On Tue, Jun 27, 2017 at 5:11 PM, Richard Guy Briggs <rgb(a)redhat.com> wrote:
On 2017-05-30 17:21, Paul Moore wrote:
> On Tue, Apr 4, 2017 at 5:21 AM, Richard Guy Briggs <rgb(a)redhat.com> wrote:
...
> > diff --git a/kernel/audit.c b/kernel/audit.c
> > index 25dd70a..7d83c5a 100644
> > --- a/kernel/audit.c
> > +++ b/kernel/audit.c
> > @@ -66,6 +66,7 @@
> > #include <linux/freezer.h>
> > #include <linux/pid_namespace.h>
> > #include <net/netns/generic.h>
> > +#include <linux/dcache.h>
> >
> > #include "audit.h"
> >
> > @@ -1884,6 +1885,10 @@ void audit_copy_inode(struct audit_names *name, const
struct dentry *dentry,
> > name->gid = inode->i_gid;
> > name->rdev = inode->i_rdev;
> > security_inode_getsecid(inode, &name->osid);
> > + if (name->dentry) {
> > + dput(name->dentry);
> > + name->dentry = NULL;
> > + }
>
> Out of curiosity, what terrible things happen if we take a reference
> to a non-NULL dentry passed to audit_copy_inode() and store it in
> name->dentry? Does performance tank?
Interesting idea. Right now it is optimized to only take a reference to
the dentry's parent dentry in the case we're handed an anonymous entry.

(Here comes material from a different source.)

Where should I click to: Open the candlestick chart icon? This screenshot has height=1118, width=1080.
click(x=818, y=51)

Most of the time it will never be used even though we invest in the
overhead of taking a reference count. Besides, __audit_inode_child()

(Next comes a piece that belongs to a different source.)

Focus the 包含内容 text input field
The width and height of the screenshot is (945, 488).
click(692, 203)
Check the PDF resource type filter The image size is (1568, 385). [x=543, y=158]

hands in a NULL for the dentry parameter to audit_copy_inode().
[NOTE: audit_copy_inode() hands a NULL dentry only in the anonymous parent case]

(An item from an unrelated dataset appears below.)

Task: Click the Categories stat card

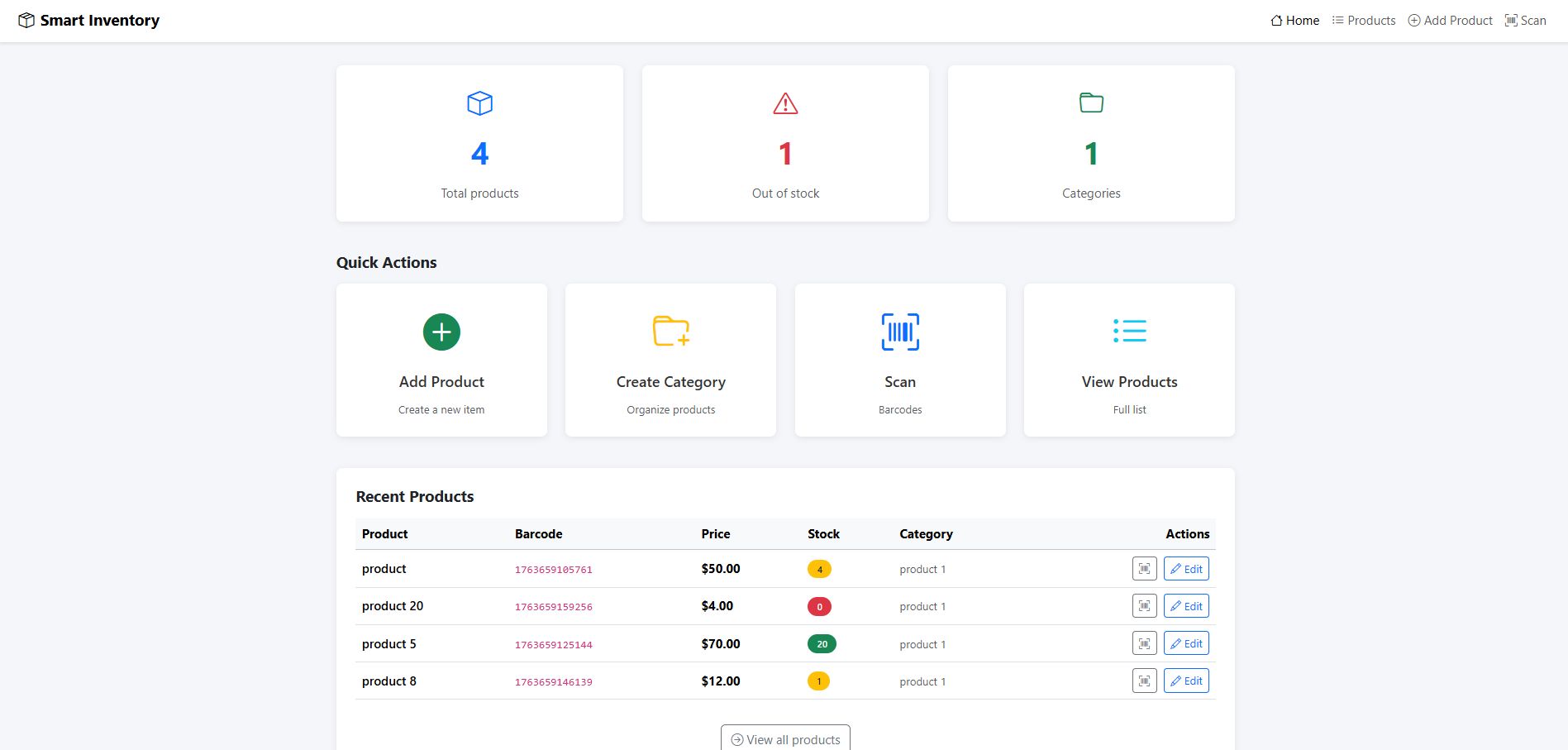Action: (1091, 143)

I believe I was just thinking of less conditional handling, especially
when reference counts are concerned. I'm just trying to limit future
headaches, but I suspect the perf cost would be problematic, and as
you point out, there is no *need* for the majority of cases.
Looking at this again today, why would we want to clear name->dentry
in audit_copy_inode() if it is already set? Does that ever happen?
I'm not sure it does ...
I'm
assuming you are hinting at also using that dentry to compare the
audit_names entry, which I think it a bad idea since there could be
multiple paths to access a dentry. I did orignially have another patch
that would have tried to use that as well, which didn't seem to hurt,
but I didn't think was worth upstreaming.
No, I wasn't thinking that, the dev/inode numbers should be sufficient
in those cases I believe; I'm not sure the dentry would help us here.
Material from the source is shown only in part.